In Peter Grubers Regie, die ihre Freude an publikumswirksamen Extempores findet, kommen auch jene Facetten Nestroyscher Theaterkunst zum Vorschein, die dem Revoluzzer Nestroy zeitlebens Ärger mit der Zensurbehörde eingebracht haben.
Bitterböse wird vor Augen geführt, daß es keine Gerechtigkeit gibt auf dieser Welt, und das Glück, das die arme Familie Schlucker heimsucht, hätte sich sicherlich nur verirrt, ist der Damian überzeugt.
Robert Herret gibt den Johann, auf den Nestroy selbst wahrscheinlich stolz wäre, aalglatt, gemein und hinterhältig. Ganz und gar nicht unprofessionell agiert das übrige Ensemble, aus dem Bruno Reichert als Herr von Goldfuchs, Franz Steiner als Monsieur Bonbon und Andreas Bauer als Damian besonders hervorstechen.
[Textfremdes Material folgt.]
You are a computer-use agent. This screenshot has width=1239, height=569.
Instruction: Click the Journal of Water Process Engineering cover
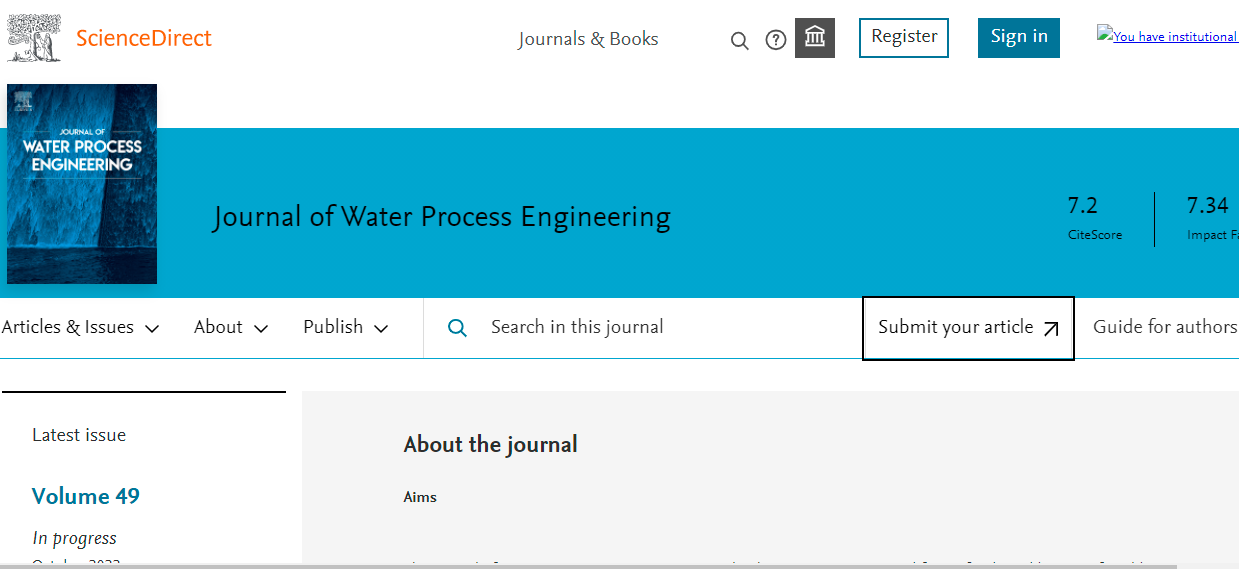click(x=82, y=184)
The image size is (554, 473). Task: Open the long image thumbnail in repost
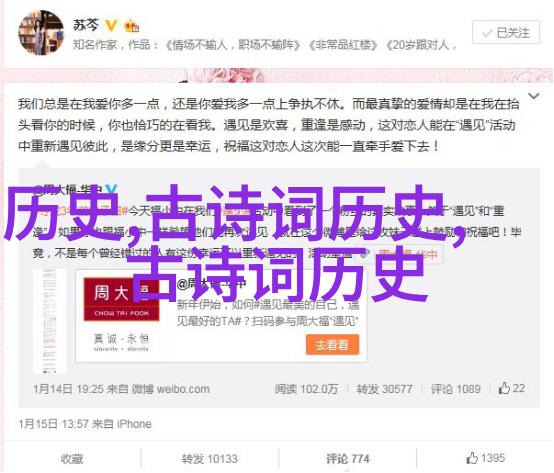click(49, 321)
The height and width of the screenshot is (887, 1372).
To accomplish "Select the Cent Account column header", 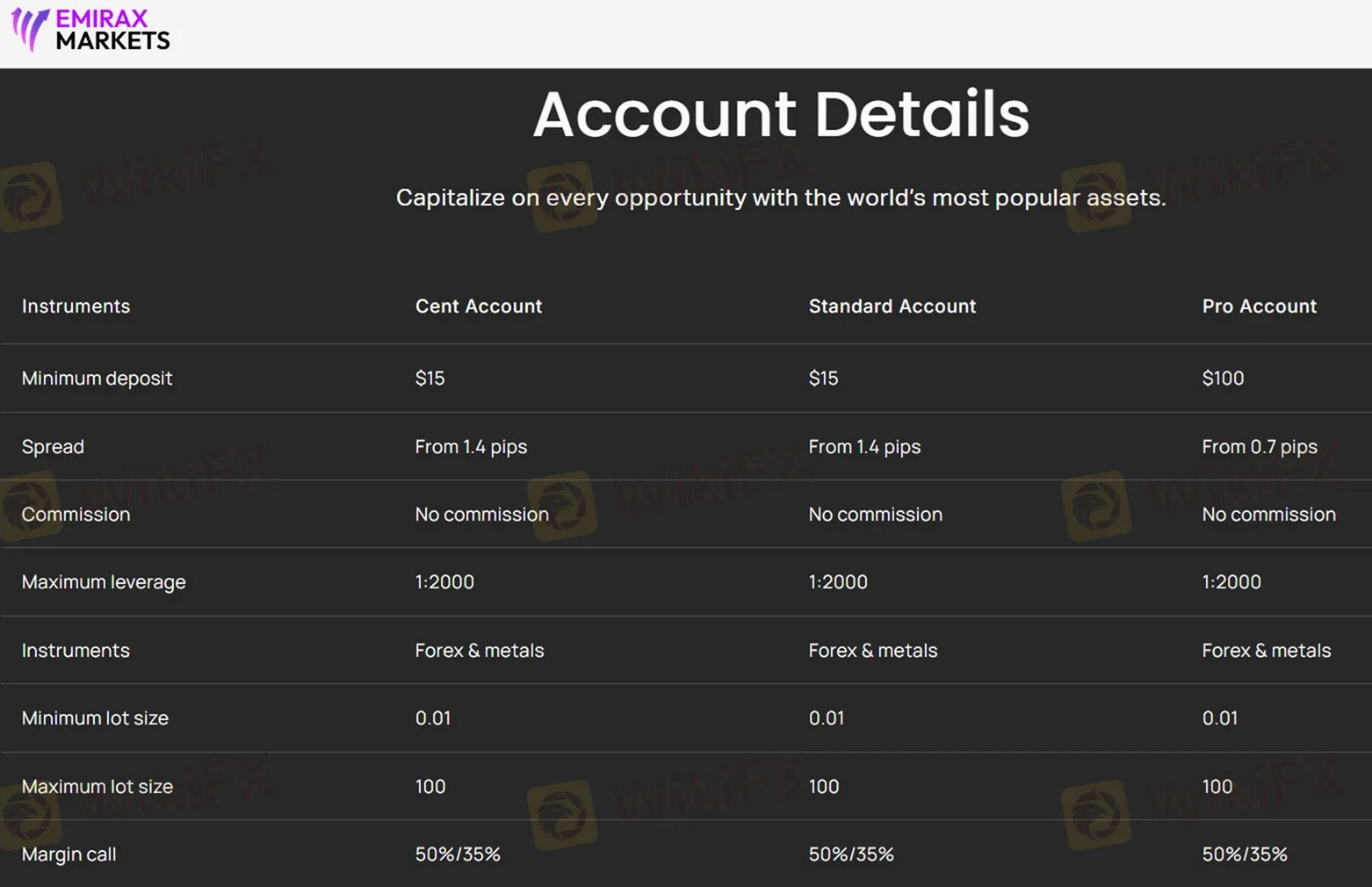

Flotte Musikarrangements (Herbert Ortmayr) und die gut gelungene Charakterisierung der Typen durch die Kostüme (Herta Mock) werten die Inszenierung noch auf. Wer Nestroy pur erleben möchte, ohne Starrummel, aber dafür wahrhaftig, möge nach Schwechat pilgern. Brigitte Suchan
Neue Kronenzeitung, 3. Juli 1993: Nestroy-Spiele, Schloß Rothmühle
In Schwechat ist der Nestroy-Sommer angebrochen. In der Posse „Zu ebener Erde und erster Stock“ schlägt sich das Amateurensemble Sankt Jakob mit den „Launen des Glücks“ herum und zeigt dabei mehr als nur eifriges Liebhabertheater.
In kontinuierlicher Arbeit mit dem Profi Peter Gruber, der von Anfang an Regie führte, hat sich auf der hübschen Pawlatschenbühne und im Schloßhof eine besondere Nestroy-Atmosphäre eingestellt: Die Geschöpfe des Dichters, Darsteller und Zuschauer scheinen einander hier irgendwo näher zu sein als anderswo.
In Grubers mit Zutaten aus den zwanziger Jahren gewürzter Inszenierung, die Nestroys pessimistische Menschensicht teilt, gibt es echte Publikumslieblinge: So den temperamentvollen Robert Herret (ein abgefeimter Johann!), Andreas Bauer (als Schlawiner Stutzel) oder Susanne Urban (Salerl).
Bejubelt wurden alle, die da dem Publikum so ambitioniert den Spiegel zur Selbsterkenntnis vorgehalten hatten. (AI)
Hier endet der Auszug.